Yavuz camdan dışarı bakıyordu bakışlarını camdan çekip Adem'e döndürdü " Peki Leyla nasıl iyimi " diye merak ettiği kişiyi sordu.
" Yengem de iyi bir konağa bir şirkete gidip duruyor. Hayatından memnun" Yandan bakış atıp Yavuz'un tepkisini ölçmek istedi. Madem bırakıp gitmişti azcık kıvrandırmaktan zarar gelmez diye düşündü. 5 yıl içinde Leyla'nın acılarının ,gözyaşlarının, en yakın şahidiydi.
Yavuz'un kaşları çatıldı tekrar manzaraya çevirdi gözlerini . Gidişine hiçde üzülmemişmiydi bu kadın! Yoksa kendisini hiç umursamıyormuydu? Kafasında deli sorular Yavuz'u çıldırtıyordu içten içe.
" Ha birde " dedi Adem Yavuz,hemen bakişlarını Adem'e çevirdi " Birde ne Adem" dedi devamıni getir der gibi.
" Birde Zeynep ablanın abisi geldi.
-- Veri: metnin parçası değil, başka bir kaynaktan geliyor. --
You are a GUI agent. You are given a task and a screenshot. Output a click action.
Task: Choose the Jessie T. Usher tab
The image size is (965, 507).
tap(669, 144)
Maşallah adam boylu, poslu, yakışıklı isi gücü yerinde , ciddi bir duruşu var ağır başlı. Leyla yenge ile de iyi anlaştilar . Adam da şeytan tüyü var kendisini sevdiriyor" dedi.
Yavuz, kıskandı içten içe Leyla'ya erkek sineğin bile yakın olmasına tahammül edemez iken bu adamlar nerden çıkıyordu.
" Hayırdır Adem tercihlerin farkli ise gidip isteyelim adamı sana " diyince Yavuz, Adem'in gözleri irice açıldı.
" Bakma bana öyle adamı öyle bir anlattın ki benim bile yürüyesim geldi " Bakişları ile Adem'i resmen dövüyordu Yavuz.
Kıskanmıştı adamı hemde öyle böyle bir kıskançlık değil . Elinden gelse gidip adamı sonsuza dek yok edecek kadar. Kıskançlığı damarlarında ki kanı fokurdatıyordu.
" Yok abi tövbe tercih felan yani benim işim olmaz oyle şeyler ile " dedi.
Adamın kız kardeşine aşık iken hakkında böyle birşey düşünmesini istemezdi.
Yavuz, Adem'in kızarıp bozaran yüz ifadesini görünce gür bir kahkaha attı.
Adem abisine deli görmüş gibi bakıyordu. Biraz önce gözlerinden ateş çıkan adam şimdi kahkaha mı atıyordu.
"Adem! Adem! sende olmasan ben kimle uğraşacağım oğlum sen beni güldürdün Allah da seni güldürsün ama sen yinede başkasının yanında bir erkeği bu kadar övme yanlış anlaşılır. Benden sana abi tavsiyesi" deyip göz kırptı.
" Yok abi tövbe ağzımı açmam " Adem kazdıği kuyuya kendi düşmüşdü. Yavuz için ise intikam soğuk yenen yemekti. Adem'de nasibini böylelikle almış oldu.
Bağ evine geldiklerinde Adem arabayı durdurup hemen indi . Bağ evi çalışanlarından kahya Cemil ile karısı Cemile hanım kapıda karşıladılar beylerini.
" Hoşgeldin ağam " dedi kahya Cemil ellerini önden bağlayarak.
" Hoşbulduk Cemil abi nasılsın diyip gidip sarıldı Yavuz. Onun için çalışanları ailesinden biri idi. Öyle karşısında el pençe divan durulmasını sevmezdi.
"Hoşgelmişsen ağam" dedi Cemile hanim
Yavuz bu defada ona sarıldı " Hoşbuldum Cemile abla yaptın mı bana o güzel yemeklerinden " diye sordu.
" Yaptım ağam Adem oğlum geleceğini söyleyince en sevdiğin yemekleri yaptım" dedi.
Yavuz minnetle baktı karşisındaki kadına iyiki varlar idi. Yıllardır kahırlarını çekiyorlar yinede tek kelime etmiyorlar idi.
" Ellerin dert görmesin abla ben bir kaç gün burda olacağım sizde izinlisiniz gidin bir kaç gün dinlenin " dedi.
" Sağol ağam Allah razı olsun senden " dediler ve kaldıkları eve doğru gittiler.
Adem valizleri alıp eve götürdü Yavuz Antep'in havasını içine çekti özlemişti buraları taşına toprağina hasretti.....
Leyla odasında ihaleye girecekleri dosyayı incelerken kapısı tıklatıldı ve içeri Zeynep girdi.
" Müsait misiniz Leyla hanım " dedi tebessüm ederek.
" Buyrun Zeynep hanım nasıl yardımcı olabilirim " dedi ve eli ile bos olan kotukları gösterdi.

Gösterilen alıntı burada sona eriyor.